Make an exact copy of the lines from the one containing "The width and" through the end of the material, including both ends but no pictures.

-- DATA SUPPLIED follows --

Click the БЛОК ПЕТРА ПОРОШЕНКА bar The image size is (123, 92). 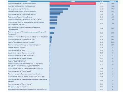(x=60, y=6)
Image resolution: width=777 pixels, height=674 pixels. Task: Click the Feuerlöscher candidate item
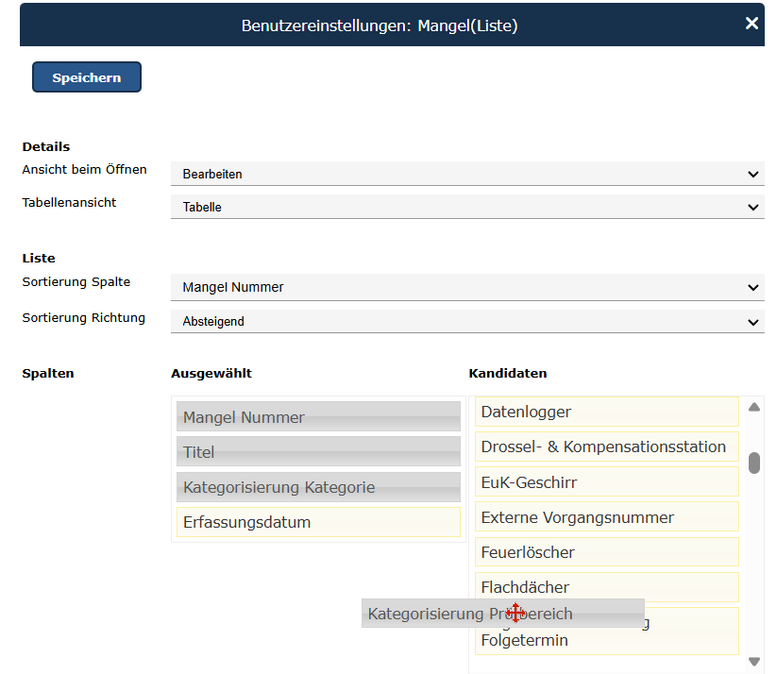[606, 552]
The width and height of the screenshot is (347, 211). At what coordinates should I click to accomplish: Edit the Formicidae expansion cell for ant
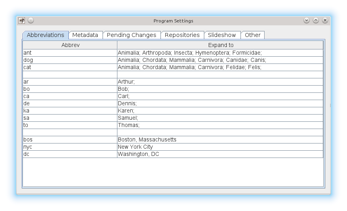220,53
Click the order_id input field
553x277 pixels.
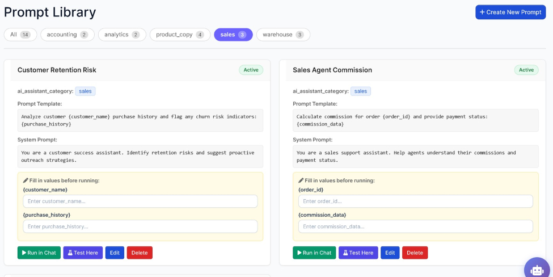point(415,201)
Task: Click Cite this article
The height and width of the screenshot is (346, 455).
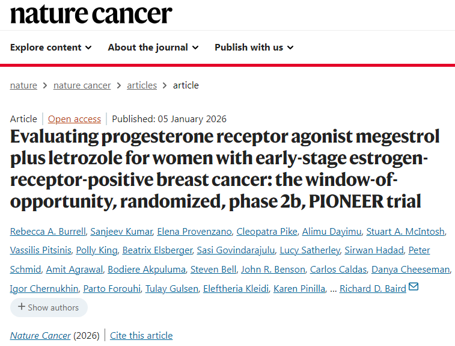Action: [141, 336]
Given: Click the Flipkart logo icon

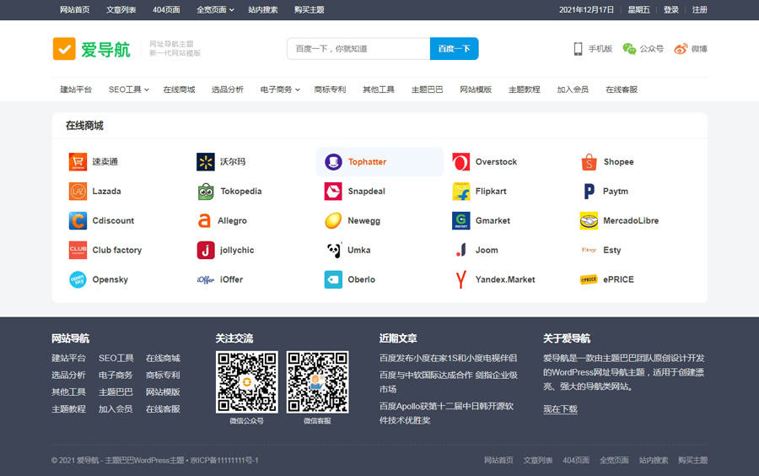Looking at the screenshot, I should pyautogui.click(x=460, y=192).
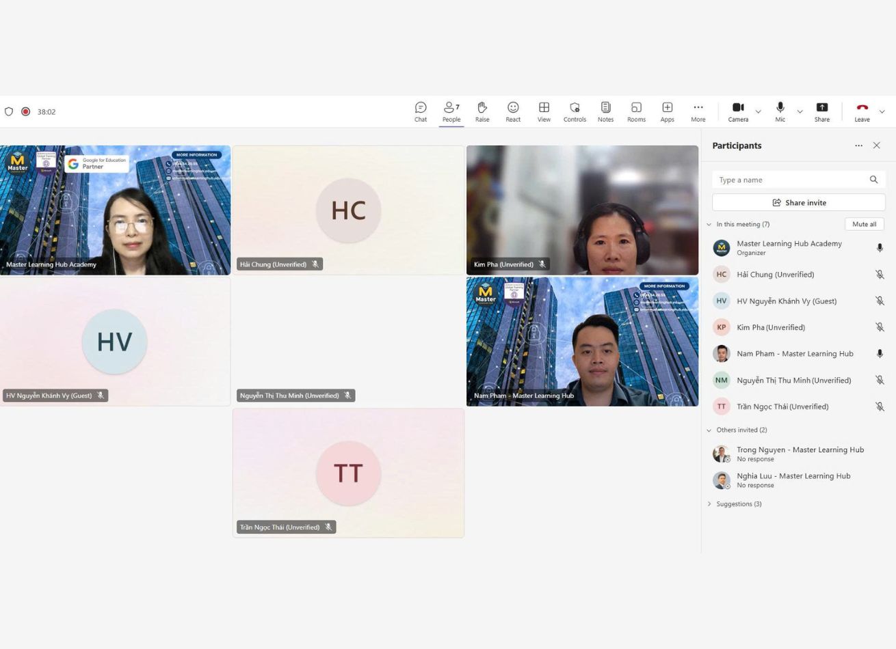Toggle mic for Hải Chung in participants list
This screenshot has width=896, height=649.
(880, 275)
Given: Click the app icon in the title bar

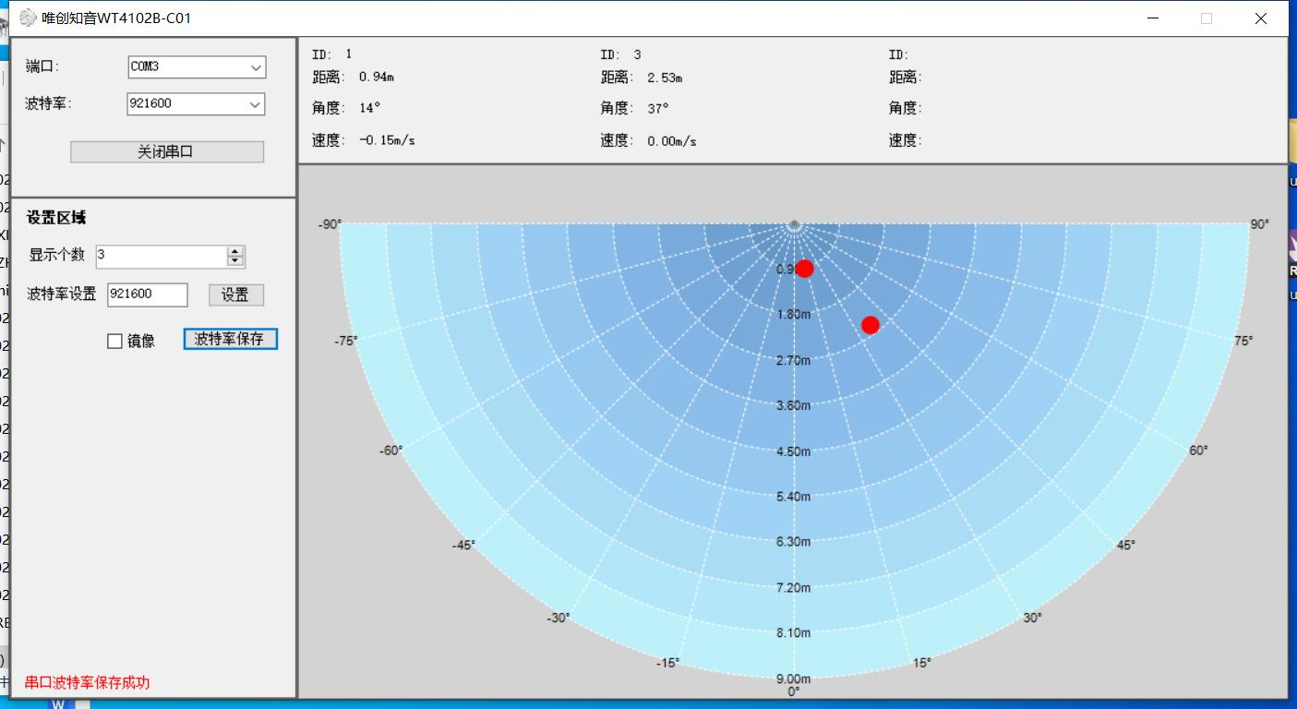Looking at the screenshot, I should click(x=28, y=18).
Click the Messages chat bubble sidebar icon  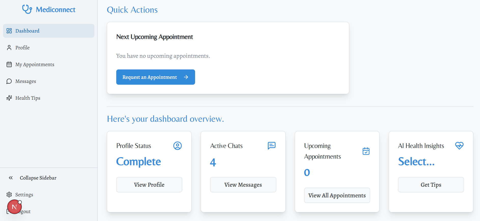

-- DATA SUPPLIED concluded --

> _SOLUTION FOR THIS TASK_:
The width and height of the screenshot is (347, 211). At what coordinates should I click to accomplish: Edit the Formicidae expansion cell for ant
220,53
Click the order_id input field
553x277 pixels.
point(415,201)
Task: Click Cite this article
The height and width of the screenshot is (346, 455).
Action: [141, 336]
Given: Click the Flipkart logo icon

Looking at the screenshot, I should pyautogui.click(x=460, y=192).
Toggle mic for Hải Chung in participants list
This screenshot has width=896, height=649.
(880, 275)
Given: Click the app icon in the title bar

Looking at the screenshot, I should click(x=28, y=18).
Click the Messages chat bubble sidebar icon  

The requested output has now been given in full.